The reality is that any volunteer is welcomed at EOR and no role is beyond their reach or aspiration, although certain positions, for example train driver, signaller or station master, require the passing of specialist training and meeting required medical standards. There are so many jobs that volunteers undertake. Not all of them are obvious and some may go unnoticed, but they are all essential for the safe and smooth running of the Railway and creating an amazing customer experience. As well as train drivers, firemen, guards, maintenance teams and signallers there are a multitude of roles and tasks, such as duty operations manager, station master, porter, booking clerk, ticket inspector and train steward. There are also the bus crews, drivers and conductors, plus the catering team and shop and stall teams. All of these people will be visible on running days.

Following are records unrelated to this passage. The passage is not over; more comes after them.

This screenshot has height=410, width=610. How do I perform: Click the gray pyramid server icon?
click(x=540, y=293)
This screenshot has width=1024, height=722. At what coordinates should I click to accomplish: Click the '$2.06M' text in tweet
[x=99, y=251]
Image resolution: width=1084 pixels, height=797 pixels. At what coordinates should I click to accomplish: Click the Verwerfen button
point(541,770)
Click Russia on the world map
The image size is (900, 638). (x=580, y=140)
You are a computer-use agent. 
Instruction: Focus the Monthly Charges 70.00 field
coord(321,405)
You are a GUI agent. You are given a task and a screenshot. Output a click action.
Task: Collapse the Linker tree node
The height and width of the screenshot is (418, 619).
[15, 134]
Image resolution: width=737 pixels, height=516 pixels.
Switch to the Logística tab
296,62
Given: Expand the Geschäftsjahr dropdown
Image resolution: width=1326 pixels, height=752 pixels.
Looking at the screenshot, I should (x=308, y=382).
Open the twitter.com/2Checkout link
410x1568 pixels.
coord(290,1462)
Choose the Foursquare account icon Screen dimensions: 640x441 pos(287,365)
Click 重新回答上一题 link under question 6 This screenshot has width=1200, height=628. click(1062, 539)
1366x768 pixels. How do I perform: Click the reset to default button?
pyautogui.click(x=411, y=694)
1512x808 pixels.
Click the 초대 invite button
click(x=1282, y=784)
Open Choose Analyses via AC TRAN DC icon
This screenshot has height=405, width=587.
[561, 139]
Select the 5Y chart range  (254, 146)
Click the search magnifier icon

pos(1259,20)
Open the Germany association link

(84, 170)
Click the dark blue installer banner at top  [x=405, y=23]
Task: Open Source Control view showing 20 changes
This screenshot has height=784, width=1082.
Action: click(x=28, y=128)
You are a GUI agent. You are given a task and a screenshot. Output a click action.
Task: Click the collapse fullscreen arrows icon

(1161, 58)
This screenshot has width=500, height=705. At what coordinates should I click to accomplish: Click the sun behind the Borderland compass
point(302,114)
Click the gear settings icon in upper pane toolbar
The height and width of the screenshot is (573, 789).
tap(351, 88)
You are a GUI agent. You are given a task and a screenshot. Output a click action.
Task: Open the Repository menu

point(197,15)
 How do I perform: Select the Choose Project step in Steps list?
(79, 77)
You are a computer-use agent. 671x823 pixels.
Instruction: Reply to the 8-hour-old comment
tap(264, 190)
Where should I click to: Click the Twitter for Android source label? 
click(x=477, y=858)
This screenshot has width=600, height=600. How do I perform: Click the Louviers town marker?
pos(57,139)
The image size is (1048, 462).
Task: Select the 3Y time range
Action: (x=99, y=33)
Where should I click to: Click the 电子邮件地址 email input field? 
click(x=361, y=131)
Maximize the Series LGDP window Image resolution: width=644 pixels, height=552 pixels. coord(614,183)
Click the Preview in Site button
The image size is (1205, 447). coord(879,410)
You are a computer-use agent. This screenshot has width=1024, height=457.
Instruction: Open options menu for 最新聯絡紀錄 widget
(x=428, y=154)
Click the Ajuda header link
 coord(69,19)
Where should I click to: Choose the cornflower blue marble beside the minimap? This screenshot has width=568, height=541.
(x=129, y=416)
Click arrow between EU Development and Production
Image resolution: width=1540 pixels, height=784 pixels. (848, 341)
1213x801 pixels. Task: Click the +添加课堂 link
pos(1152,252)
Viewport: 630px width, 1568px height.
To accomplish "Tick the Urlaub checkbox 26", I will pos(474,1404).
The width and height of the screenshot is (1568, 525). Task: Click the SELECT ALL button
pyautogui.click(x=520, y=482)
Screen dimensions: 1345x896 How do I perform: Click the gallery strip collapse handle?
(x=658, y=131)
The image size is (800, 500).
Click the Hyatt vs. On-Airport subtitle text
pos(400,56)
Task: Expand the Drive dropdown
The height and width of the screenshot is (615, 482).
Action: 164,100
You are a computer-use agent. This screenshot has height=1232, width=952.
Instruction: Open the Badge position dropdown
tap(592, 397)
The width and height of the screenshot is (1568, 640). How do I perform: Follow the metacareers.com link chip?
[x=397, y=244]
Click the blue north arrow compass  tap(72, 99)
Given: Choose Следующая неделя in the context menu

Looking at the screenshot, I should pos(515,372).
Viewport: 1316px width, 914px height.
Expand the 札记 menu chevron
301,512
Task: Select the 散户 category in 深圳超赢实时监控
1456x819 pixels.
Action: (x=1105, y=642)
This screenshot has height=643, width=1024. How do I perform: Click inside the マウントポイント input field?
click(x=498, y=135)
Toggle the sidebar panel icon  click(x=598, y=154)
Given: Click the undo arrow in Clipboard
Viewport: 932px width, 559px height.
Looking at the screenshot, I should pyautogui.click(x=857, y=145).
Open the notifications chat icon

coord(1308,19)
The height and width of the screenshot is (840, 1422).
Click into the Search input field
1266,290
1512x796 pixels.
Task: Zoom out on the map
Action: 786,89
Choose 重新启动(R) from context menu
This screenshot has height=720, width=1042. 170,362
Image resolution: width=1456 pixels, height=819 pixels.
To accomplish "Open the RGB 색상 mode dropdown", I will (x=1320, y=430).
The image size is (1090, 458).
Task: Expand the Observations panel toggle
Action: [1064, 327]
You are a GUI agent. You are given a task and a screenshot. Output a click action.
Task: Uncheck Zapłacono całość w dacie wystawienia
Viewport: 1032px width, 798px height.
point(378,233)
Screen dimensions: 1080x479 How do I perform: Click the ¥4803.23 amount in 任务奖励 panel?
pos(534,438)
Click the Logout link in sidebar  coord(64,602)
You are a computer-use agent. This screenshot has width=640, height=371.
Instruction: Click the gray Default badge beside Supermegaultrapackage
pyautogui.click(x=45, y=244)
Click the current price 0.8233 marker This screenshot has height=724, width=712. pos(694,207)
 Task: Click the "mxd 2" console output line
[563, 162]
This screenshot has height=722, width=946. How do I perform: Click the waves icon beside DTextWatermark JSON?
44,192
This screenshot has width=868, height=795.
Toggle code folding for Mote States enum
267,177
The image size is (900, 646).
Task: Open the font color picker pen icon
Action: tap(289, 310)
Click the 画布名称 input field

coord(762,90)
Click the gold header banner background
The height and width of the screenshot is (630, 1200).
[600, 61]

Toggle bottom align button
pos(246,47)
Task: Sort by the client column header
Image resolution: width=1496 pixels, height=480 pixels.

However, that is only part of the picture as so much equally essential work is done behind the scenes and on non-running days, which includes, but is not limited to: • restoring, maintaining and cleaning the heritage rolling stock, station buildings, drains, bridges and gardens • ensuring that the track is in good order and managing the vegetation and environmental ecosystems along the line • stock taking and replenishing the merchandise at the catering outlets and shops • dealing with customer ticketing and general enquiries electronically and by telephone • preparing trains and tables for dining and other special events and cleaning up afterwards And if this still hasn’t given you ‘food for thought’ about volunteering, here’s my own experience: I had no previous familiarity working with trains, buses or anything vaguely similar when I began volunteering at EOR a couple of years ago, but I haven’t looked back since. It is the most enjoyable and rewarding work I have ever done. The volunteers and everyone at EOR have been so welcoming and I feel a valued member of the team. It has a family feel about it, everyone looks out for each other and I’m never made to feel silly, no matter how daft my questions are (trust me, I can, and do, ask some very daft questions). So far my duties have included, porter, booking clerk, working in the shop, café and catering outlets, as well as painting fences and assisting the gardening team. I had no idea that I had so much that I could bring to EOR and would get back in return.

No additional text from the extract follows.